Reads DDL (CREATE TABLE) files and automatically generates realistic INSERT statements with type-aware and context-aware dummy data. Built for any database tables works with any PostgreSQL schema.
- Overview
- Quick Start
- How It Works
- Project Structure
- Supported Column Patterns
- Usage
- Example Output
- Adding New Tables
- Customizing Dummy Values
Manually writing INSERT statements with realistic dummy data for 80-column healthcare tables is tedious and error-prone.

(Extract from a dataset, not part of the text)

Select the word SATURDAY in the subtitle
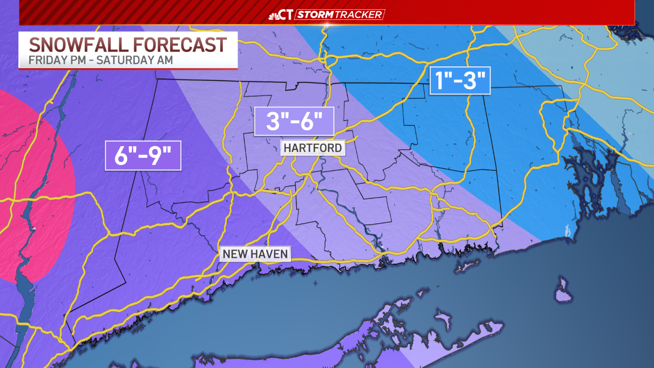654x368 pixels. pos(130,60)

This tool automates it:
- Drop a DDL file into
schema_table/ - Run the script — it parses column names and types
- Get INSERT statements — smart enough to generate emails for
*_emailcolumns, phone numbers for*_telp, proper timestamps, gender codes, etc.
| Scenario | Behavior |
|---|---|
| Serial / auto-increment columns | Skipped — handled by the database |
varchar(255) email column |
Generates user_N@example.com |
varchar(50) phone column |
Generates 08xxxxxxxxxx format |
bpchar(1) gender column |
Randomly picks L or P |
timestamp created_date |
Uses now() |
date birth date column |
Generates dates in 1950-2023 range |
int4 foreign key column |
Random integer in plausible FK range |
| DEFAULT columns | Included in INSERT (overriding defaults) |
| Columns with no pattern match | Falls back to type-based generator |
- Python 3.8+ (no external packages — stdlib only)

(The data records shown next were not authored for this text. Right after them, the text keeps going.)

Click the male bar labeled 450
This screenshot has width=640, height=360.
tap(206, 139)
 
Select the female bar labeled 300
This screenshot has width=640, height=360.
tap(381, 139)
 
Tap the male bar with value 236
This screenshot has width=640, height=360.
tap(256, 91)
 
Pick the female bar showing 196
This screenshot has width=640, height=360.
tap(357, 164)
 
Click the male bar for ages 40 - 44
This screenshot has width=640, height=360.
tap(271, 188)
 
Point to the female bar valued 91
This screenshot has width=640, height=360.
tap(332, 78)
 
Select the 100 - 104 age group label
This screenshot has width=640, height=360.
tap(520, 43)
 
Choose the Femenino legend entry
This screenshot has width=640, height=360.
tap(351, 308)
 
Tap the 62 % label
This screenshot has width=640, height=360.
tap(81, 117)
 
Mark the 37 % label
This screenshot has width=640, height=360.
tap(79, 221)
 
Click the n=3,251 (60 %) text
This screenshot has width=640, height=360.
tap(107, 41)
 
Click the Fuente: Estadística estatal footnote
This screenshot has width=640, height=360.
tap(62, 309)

- PostgreSQL (to execute the generated SQL)
Copy the example schemas or place your own CREATE TABLE .sql files in schema_table/:
# Start with the provided examples
cp -r example/schema_table/* schema_table/
# Or add your own
cp /path/to/your/ddl/*.sql schema_table/schema_table/
├── users.sql # (from example)
├── orders.sql # (from example)
└── your_table.sql # (your own)
# Generate 1000 rows per table (default)
python generate_dummy_sql.py
# Generate 10,000 rows per table
python generate_dummy_sql.py --rows 10000
# Use a different DDL folder
python generate_dummy_sql.py --schema-folder my_ddls --output-folder my_output# Against your PostgreSQL database
psql -U postgres -d mydb -f generate_dummy/insert_t_pendaftaran.sql┌────────────────────────────────┐
│ schema_table/*.sql │
│ (CREATE TABLE DDL files) │
│ │
│ CREATE TABLE public.t_xxx ( │
│ id serial4 NOT NULL, │
│ name varchar(100), │
│ email varchar(50), │
│ created_date timestamp, │
│ ... │
│ ); │
└──────────────┬─────────────────┘
│
▼
┌────────────────────────────────┐
│ 1. parse_create_table() │
│ • Regex extract CREATE │
│ • Find schema & table name │
│ • Parse each column: │
│ name, type, size, │
│ is_serial, has_default, │
│ is_not_null │
└──────────────┬─────────────────┘
│
▼
┌────────────────────────────────┐
│ 2. _get_dummy_value() │
│ For each column: │
│ │
│ a. Serial? → skip │
│ b. Name matches pattern? │
│ email → 'user_N@...' │
│ phone → '08xxxxxxxxxx' │
│ kelamin → 'L' or 'P' │
│ created_by → 'generator' │
│ created_date → now() │
│ c. Fall back to type: │
│ varchar → md5 hash │
│ int4 → random 1-1000 │
│ date → 2020-2025 range │
│ bool → random true/false │
└──────────────┬─────────────────┘
│
▼
┌────────────────────────────────┐
│ 3. generate_insert_statement() │
│ │
│ INSERT INTO public.t_xxx ( │
│ name, email, created_date │
│ ) │
│ SELECT │
│ 'Name_' || md5(g::text), │
│ 'user_' || g || '@ex.com', │
│ now() │
│ FROM generate_series(1,1000)g; │
└──────────────┬─────────────────┘
│
▼
┌────────────────────────────────┐
│ generate_dummy/insert_t_xxx.sql│
│ (Ready to execute) │
└────────────────────────────────┘
All dummy expressions run inside SELECT ... FROM generate_series(1, N) g. The g represents the current row number (1, 2, 3, ... N). This is used to create variation — e.g., 'user_' || g produces user_1, user_2, etc.
generate_data/
├── README.md # This documentation
├── generate_dummy_sql.py # Main generator script
├── requirements.txt # No external deps (stdlib only)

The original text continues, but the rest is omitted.